This Bloody Great Period Art Exhibition Wants to Change the Way We Talk About Menstruation

Impact

Whether we're telling people it's that "time of the month," Aunt Flo is in town or that we're surfing the crimson wave, it can be really, really hard to talk about periods. Menstruation is still a taboo in our culture, which forces to come up with creative ways to talk about what happens to our bodies, or else run the risk of facing shame and stigma.

That's why Australian sanitary pad company Tsuno is collaborating with the art gallery Enough for an exhibit that hopes to change the way we talk about periods. The exhibit, titled Shark Week, features a series of images that bring the polite euphemisms we use to talk about menstruation to life, in quirky, brutally frank detail. 

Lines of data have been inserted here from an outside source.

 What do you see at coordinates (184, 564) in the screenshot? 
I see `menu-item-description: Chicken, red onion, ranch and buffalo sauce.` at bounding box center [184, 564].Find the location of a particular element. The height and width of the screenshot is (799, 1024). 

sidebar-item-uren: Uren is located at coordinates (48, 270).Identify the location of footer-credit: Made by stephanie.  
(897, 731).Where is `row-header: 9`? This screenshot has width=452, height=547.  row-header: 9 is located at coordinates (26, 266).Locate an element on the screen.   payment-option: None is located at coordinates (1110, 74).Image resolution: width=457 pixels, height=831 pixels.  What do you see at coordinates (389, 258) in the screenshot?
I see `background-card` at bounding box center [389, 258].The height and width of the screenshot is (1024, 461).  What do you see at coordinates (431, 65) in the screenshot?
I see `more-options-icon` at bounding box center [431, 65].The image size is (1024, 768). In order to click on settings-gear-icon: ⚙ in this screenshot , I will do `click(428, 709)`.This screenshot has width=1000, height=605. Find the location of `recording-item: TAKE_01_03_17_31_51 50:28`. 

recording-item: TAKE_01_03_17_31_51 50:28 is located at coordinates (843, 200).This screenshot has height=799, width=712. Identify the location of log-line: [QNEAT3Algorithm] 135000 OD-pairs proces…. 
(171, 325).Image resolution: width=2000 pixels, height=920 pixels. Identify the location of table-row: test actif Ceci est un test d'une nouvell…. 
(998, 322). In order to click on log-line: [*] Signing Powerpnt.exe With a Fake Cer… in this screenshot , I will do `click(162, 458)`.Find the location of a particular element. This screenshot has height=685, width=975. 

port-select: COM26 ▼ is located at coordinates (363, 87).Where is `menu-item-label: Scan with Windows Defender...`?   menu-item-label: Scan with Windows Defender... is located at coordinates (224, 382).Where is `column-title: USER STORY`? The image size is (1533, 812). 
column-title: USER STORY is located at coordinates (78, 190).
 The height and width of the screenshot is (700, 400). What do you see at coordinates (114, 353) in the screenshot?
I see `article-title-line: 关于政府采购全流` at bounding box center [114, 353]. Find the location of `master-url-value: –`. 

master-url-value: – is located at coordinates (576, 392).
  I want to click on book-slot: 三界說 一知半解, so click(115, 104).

Here's "A Friend Visits," by artist Filthy Ratbag:

Here's artist Frances Cannon's take on the term "monsoon season":

Tsuno founder Roz Campbell believes that the exhibit could help people realize that periods — which are, y'know, a thing that about half the population deals with on a regular basis — shouldn't be shrouded in mysterious, coded language that often bears no relation to the actual experience of menstruation. 

The euphemism that inspired her to create the exhibition, she told Australian website SBS, was "I'm having my garage painted."

"I wanted to get people thinking about just why [this language] is so ridiculous," Campbell told the site. "I wanted to find out what would happen if you interpreted [these euphemisms] literally... and that idea turned into the exhibition."

This new exhibit is just the latest in a recent boom of period-related art. Artist Jen Lewis used her own period blood in a photography exhibit last year, while other artists have used their period blood as paint in an artistic tradition known as Menstrala. Whatever the art form, the message behind such period-centric art is typically the same: to de-stigmatize a perfectly natural bodily function that women are inexplicably shamed for on a routine basis.

The exhibition opens Friday in Australia and runs through January 31.